Figure 16Endometrial intraepithelial carcinoma exhibiting diffuse intense p53 positivity. The residual atrophic glands are negative.
As referred to previously, serous carcinoma and its presumed precursor lesion EIC (also variously termed endometrial carcinoma in situ or surface serous carcinoma) have a marked propensity to arise in or to be associated with otherwise benign endometrial polyps.18,19,76,77
I use the term “presumed precursor lesion”, as it is possible that EIC, defined as the replacement of residual atrophic glands by cells with markedly atypical nuclei that are characteristic of serous neoplasia without endometrial stromal, myometrial or vascular invasion,76,78,79
actually represents a growth pattern of serous carcinoma and not a precursor lesion. Endometrial polyps, especially when large and occurring in elderly patients, should be carefully scrutinised for small serous proliferations.

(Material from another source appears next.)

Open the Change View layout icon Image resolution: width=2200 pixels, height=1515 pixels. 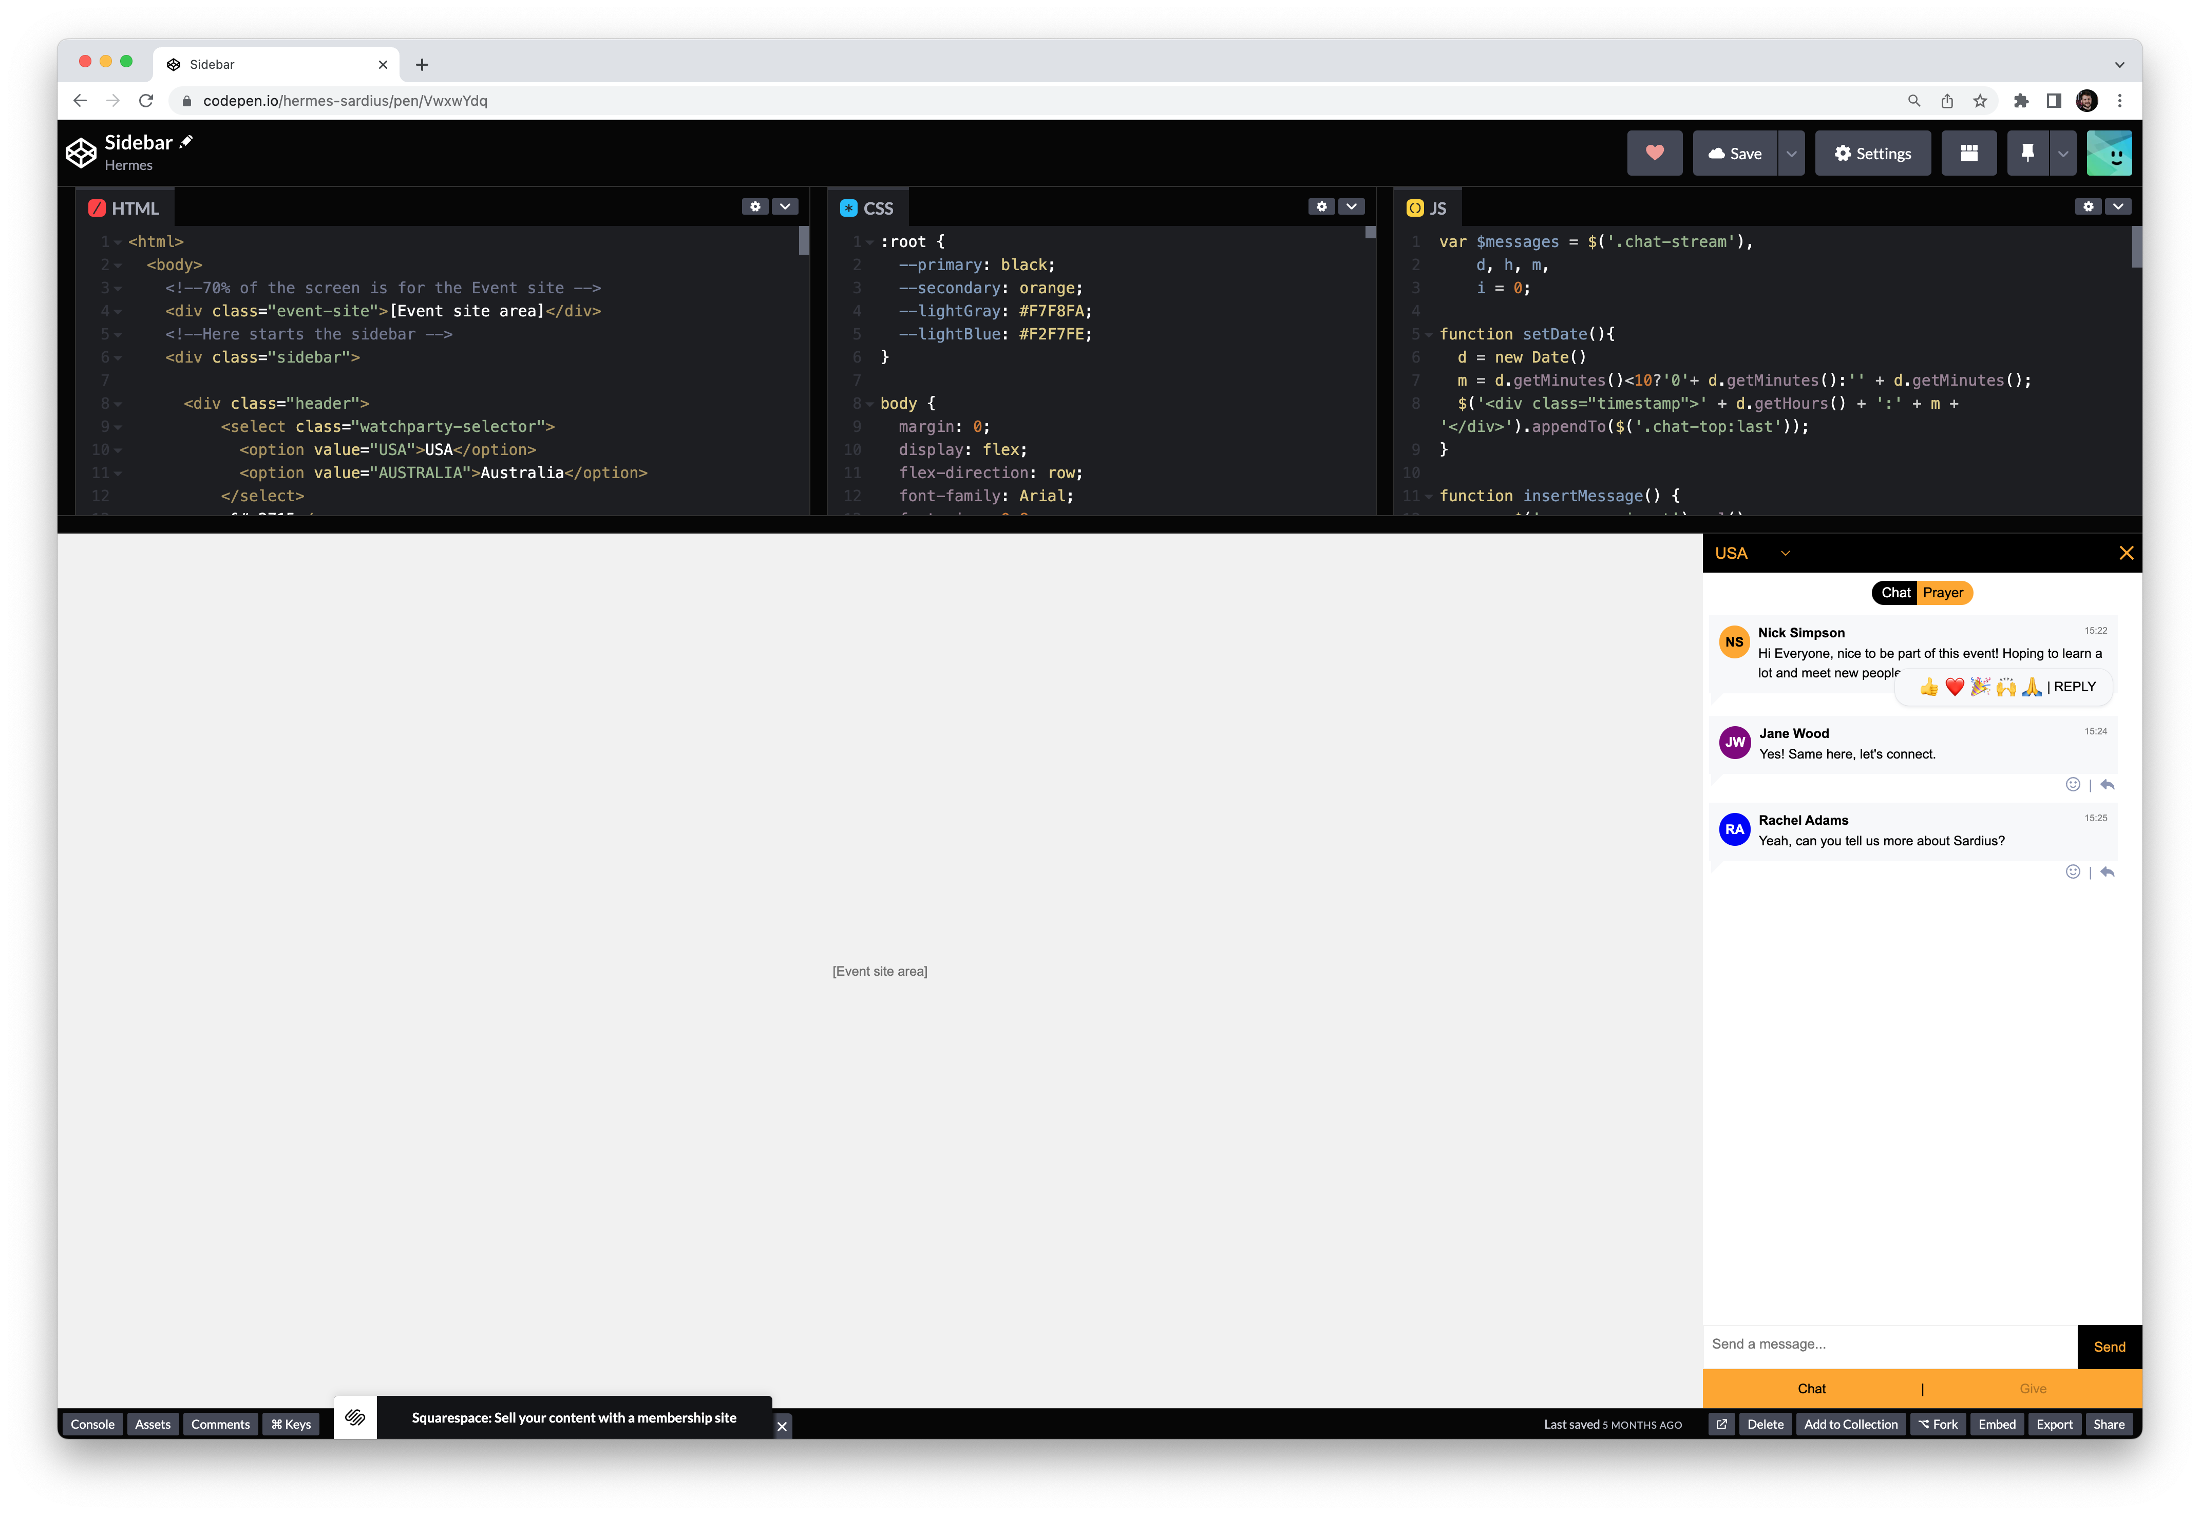pyautogui.click(x=1968, y=153)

A commonly encountered problem in endometrial carcinoma is in determining the nature of clear‐cell areas. This may indicate a pure clear‐cell carcinoma or a component of clear‐cell carcinoma, a variant of type‐2 endometrial cancer usually with markedly atypical nuclei, sometimes with a hobnail pattern. Occasional clear‐cell carcinomas, however, have relatively bland nuclei. Negative staining for oestrogen receptor and diffuse p53 reactivity favour a clear‐cell carcinoma, although a significant proportion of clear‐cell carcinomas do not show this immunophenotype.80
Clear cells are not uncommon in endometrioid adenocarcinomas. This may represent a non‐specific change in clear cells, a secretory variant of endometrioid carcinoma or clear‐cell squamous areas (fig 17).71
Clearing of the cytoplasm in an endometrioid adenocarcinoma may also be a result of prior progestogen treatment.
Figure 17Endometrioid adenocarcinoma of the endometrium with clear‐cell squamous areas.